Except, I knew that sometimes distance didn’t matter to stones.

But Iri can talk to Delta and Rain from here, even though they leave her in Moonstriker lands, can’t they?

They can , she agreed. That kind of travel and distance is possible after bonding. But it’s not possible to bond from that far away. Bonding requires proximity .

I sighed and considered pulling over to the side of the road. But no, we hadn’t gotten to the right spot yet, and I wasn’t taking any chances. Not now. Not after all those years of careful planning.

“It would be cruel to take an unbonded stone out here to the middle of nowhere and not let it around people,” I said, trying to keep an eye on both his reaction and the road at the same time. “There’s a reason stones are kept in public places, even the enormous, rare priceless ones. To give them the opportunity to bond. Society decided that monetary value matters less than the will of a sentient stone. Less than bonding. But there are things that do still matter.”

“More than the self-governance of a sentient being? I thought the Summerlands were built on a foundation that says otherwise.”

As much as politicians and rich assholes both in and out of the four families had disagreed with that over the years, he was right. It was the foundation on which we’d built our country. Rugged individualism required individual free will, and that included stones.

“That’s true. There’s just one problem with that idea, in this case.”

He scowled at me. “What, one stone is special and doesn’t get a say? What, is it a murderer, and the chalet is a prison?” He paled at the notion, rubbing his chest and swallowing hard. “Is it? Do you keep stones up there that shouldn’t bond people? Fuck, am I bonding a monster?”

“No, Aubrey.” He kept staring off into space, so I nudged him with my elbow. “Hey, look at me. It’s not a bad stone.
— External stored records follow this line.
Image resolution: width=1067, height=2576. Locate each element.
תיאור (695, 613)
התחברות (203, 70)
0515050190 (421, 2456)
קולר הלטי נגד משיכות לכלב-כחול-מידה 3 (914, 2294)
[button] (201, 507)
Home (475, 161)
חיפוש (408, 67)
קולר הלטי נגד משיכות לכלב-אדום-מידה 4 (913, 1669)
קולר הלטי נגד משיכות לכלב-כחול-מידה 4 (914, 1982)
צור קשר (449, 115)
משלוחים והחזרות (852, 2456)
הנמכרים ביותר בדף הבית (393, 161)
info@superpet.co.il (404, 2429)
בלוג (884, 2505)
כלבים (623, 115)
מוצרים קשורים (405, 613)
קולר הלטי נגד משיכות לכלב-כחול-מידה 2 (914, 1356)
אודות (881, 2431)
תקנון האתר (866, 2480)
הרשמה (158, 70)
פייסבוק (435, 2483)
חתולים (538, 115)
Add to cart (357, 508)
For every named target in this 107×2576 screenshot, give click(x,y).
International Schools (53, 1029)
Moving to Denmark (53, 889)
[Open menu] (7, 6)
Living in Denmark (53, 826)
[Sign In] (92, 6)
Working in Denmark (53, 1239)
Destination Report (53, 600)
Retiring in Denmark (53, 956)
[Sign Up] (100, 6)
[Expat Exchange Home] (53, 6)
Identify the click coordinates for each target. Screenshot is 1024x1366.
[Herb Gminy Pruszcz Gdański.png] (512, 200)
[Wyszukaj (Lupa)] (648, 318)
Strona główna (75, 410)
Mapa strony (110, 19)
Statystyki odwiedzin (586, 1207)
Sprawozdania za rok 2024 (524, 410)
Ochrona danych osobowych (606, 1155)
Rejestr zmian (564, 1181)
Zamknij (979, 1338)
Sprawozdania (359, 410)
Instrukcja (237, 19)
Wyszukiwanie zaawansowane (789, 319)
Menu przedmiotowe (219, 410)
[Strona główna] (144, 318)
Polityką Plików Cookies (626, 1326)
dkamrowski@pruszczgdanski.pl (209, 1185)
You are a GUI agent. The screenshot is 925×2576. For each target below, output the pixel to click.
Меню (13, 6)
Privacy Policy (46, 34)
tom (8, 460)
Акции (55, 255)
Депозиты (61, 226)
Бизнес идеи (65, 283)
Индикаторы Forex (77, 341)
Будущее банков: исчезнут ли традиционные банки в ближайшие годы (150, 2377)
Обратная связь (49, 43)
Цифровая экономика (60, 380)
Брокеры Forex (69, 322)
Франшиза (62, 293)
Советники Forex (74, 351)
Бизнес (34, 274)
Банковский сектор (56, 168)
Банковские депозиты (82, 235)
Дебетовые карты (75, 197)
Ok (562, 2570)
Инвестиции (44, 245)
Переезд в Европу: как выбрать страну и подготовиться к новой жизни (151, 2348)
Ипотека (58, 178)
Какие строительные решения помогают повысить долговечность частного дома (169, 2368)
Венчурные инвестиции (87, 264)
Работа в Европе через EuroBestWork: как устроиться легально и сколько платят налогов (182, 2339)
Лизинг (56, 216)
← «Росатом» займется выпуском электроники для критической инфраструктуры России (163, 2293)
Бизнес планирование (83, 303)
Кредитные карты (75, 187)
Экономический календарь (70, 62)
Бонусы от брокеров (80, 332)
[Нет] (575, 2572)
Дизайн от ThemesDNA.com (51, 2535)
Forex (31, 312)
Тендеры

Nikka’s called him grumpy before, and lonely, but she’s never implied he’s anything but basically decent.”

He’s more than that , Nikka whispered, so low I wondered if she was afraid someone would overhear her. He’s...he’s Father, in a way. We all come from the mountain .

I blinked at the notion for a moment, but...well, hells, it made perfect sense. Technically, geologically, I knew stones were formed inside the crust of the earth as a whole, and not only under Mount Slate, but in more recent years? Since they’d become the smaller, separate, sentient beings that they were? It only made sense that they thought of Slate as a home, of sorts.

A parent.

“If he’s so great, then why is he alone up here?” Aubrey demanded, twisting around in his seat to stare at me. He was starting to sound a little hysterical, which made sense, because I was being too damned cagey.

We passed mile marker eighteen.

How many times had Nikka mentioned that number to me?

This was it.

I waved my hand at the mountain looming over us. “Because we can’t take the whole damned mountain into Amalion City to meet people!”